MANILA — The Philippines is again extending a travel ban that aims to keep out the more infectious Delta COVID-19 variant, Malacañang said on Tuesday.
The travel ban, which was set to end on June 30, would stay in place until July 15, said Palace spokesman Harry Roque.
The restriction covers travelers from India, Pakistan, Bangladesh, Sri Lanka, Nepal, United Arab Emirates, and Oman, he said in a press briefing.
Some overseas Filipino workers have been stuck abroad due to the travel ban.
"Alam ko pong napakahirap… Pero hinihingi po namin ang inyong pasensya at pag-intindi. Ito naman po ay isang napatunayan nang paraan para mapigilan po ang pagpasok ng mas nakakahawa at mas nakakamatay na Delta variant at Delta Plus variant," said Roque.
(I know it's very difficult. But we ask for your patience and understanding.

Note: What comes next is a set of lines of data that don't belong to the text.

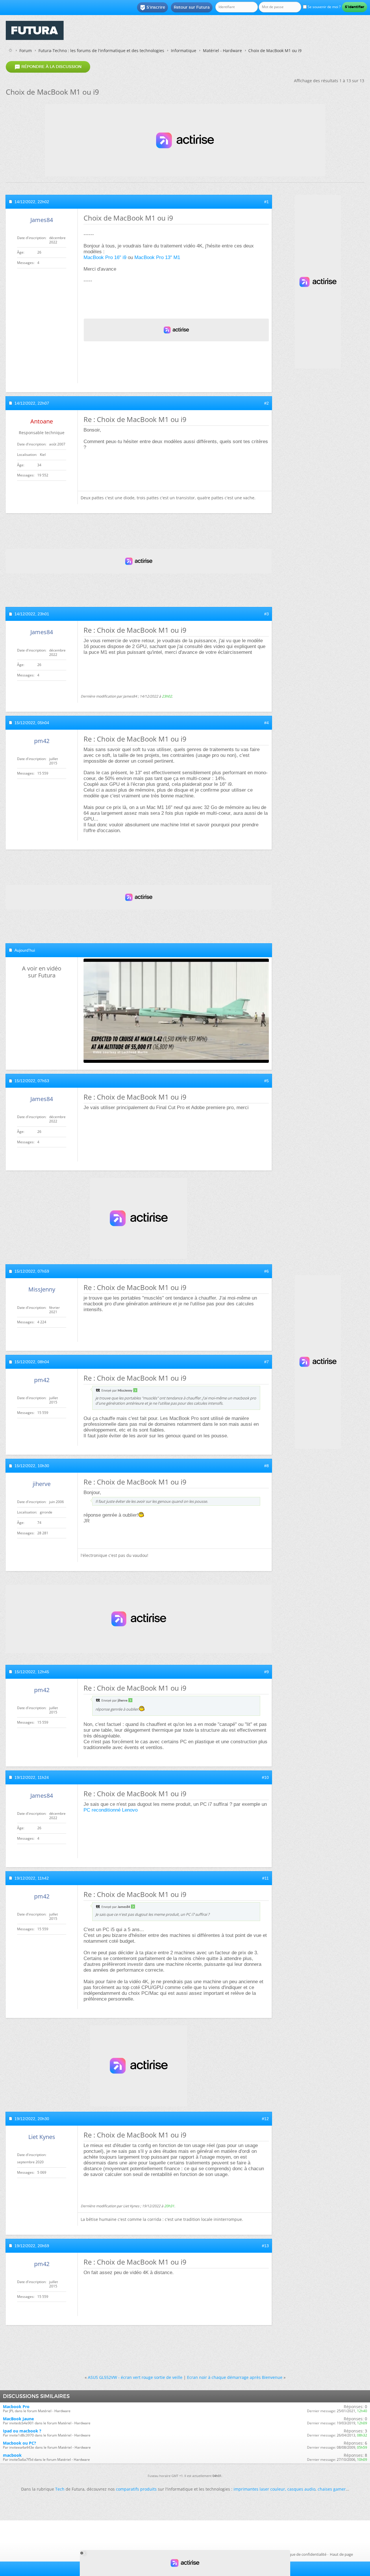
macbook (12, 2455)
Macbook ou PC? (19, 2443)
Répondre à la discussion (48, 67)
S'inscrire (152, 7)
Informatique (183, 50)
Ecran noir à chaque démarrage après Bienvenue (234, 2377)
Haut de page (341, 2554)
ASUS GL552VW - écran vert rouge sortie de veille (135, 2377)
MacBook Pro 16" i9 (105, 257)
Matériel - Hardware (222, 50)
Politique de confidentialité (303, 2554)
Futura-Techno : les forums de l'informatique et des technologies (101, 50)
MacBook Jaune (18, 2418)
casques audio (301, 2489)
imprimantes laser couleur (259, 2489)
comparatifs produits (136, 2489)
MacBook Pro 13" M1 (157, 257)
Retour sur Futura (192, 7)
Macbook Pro (16, 2406)
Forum (25, 50)
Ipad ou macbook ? (22, 2431)
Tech (59, 2489)
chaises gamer (332, 2489)
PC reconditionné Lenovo (111, 1810)
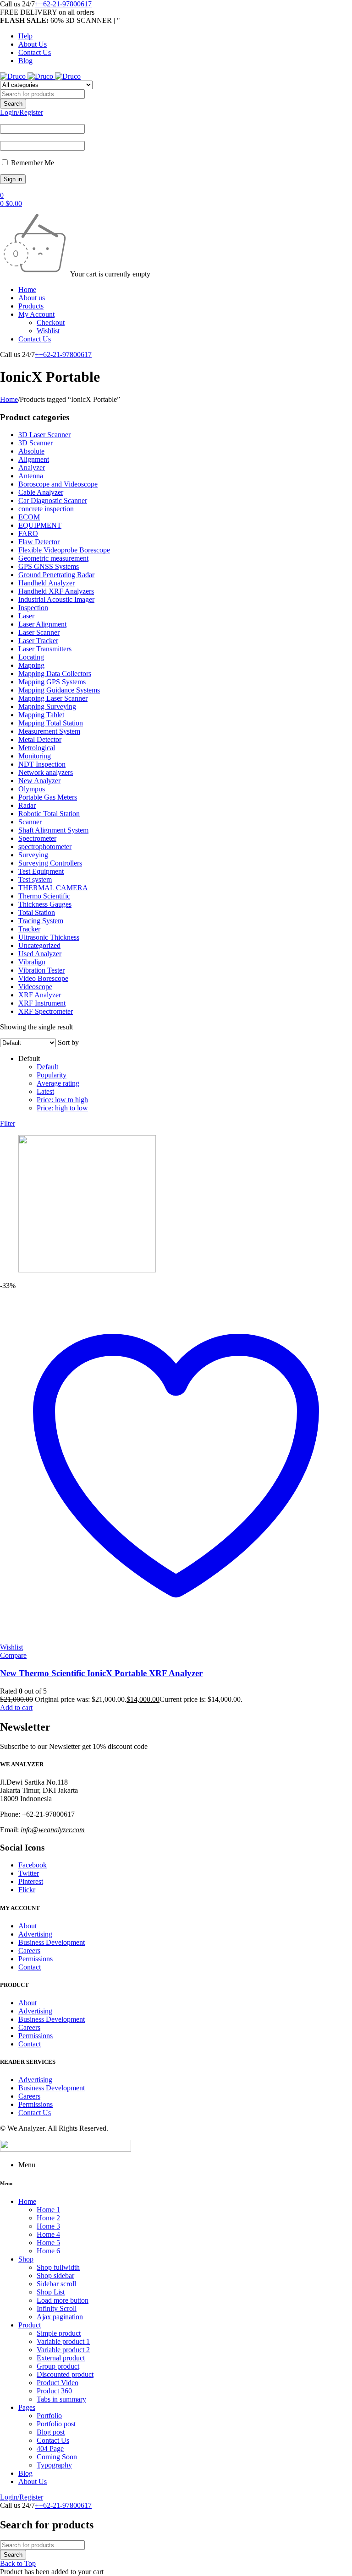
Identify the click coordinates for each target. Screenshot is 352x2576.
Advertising (35, 1934)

This is a proven way to stop the entry of the more contagious and deadlier Delta and Delta Plus variants.)
The travel ban exempts repatriation efforts. OFWs who want to come home to the Philippines should contact the embassy or their manning agencies so that mercy flights could be arranged, officials earlier said.
The Philippines has detected among inbound travelers at least 17 cases of the Delta variant first found in India, where it caused a catastrophic wave of COVID-19 cases.
Last week, India declared a new coronavirus variant called Delta Plus to be of concern. Authorities said it showed increased transmissibility, and that nearly 2 dozen cases have been detected in 3 states.
The Philippines has maintained the mandatory use of face shields in public areas as an additional precaution against the Delta variant.
With 1,403,588 coronavirus infections, the Philippines has the second highest COVID-19 tally in Southeast Asia.
Active cases in the country hit 52,029 while deaths reached 24,456, as of June 28, according to the health department.
Authorities have so far been able to administer at least 10 million COVID-19 vaccine doses.
The government aims to vaccinate at least 58 million of its 108 million population to achieve "population protection" and safely reopen the economy.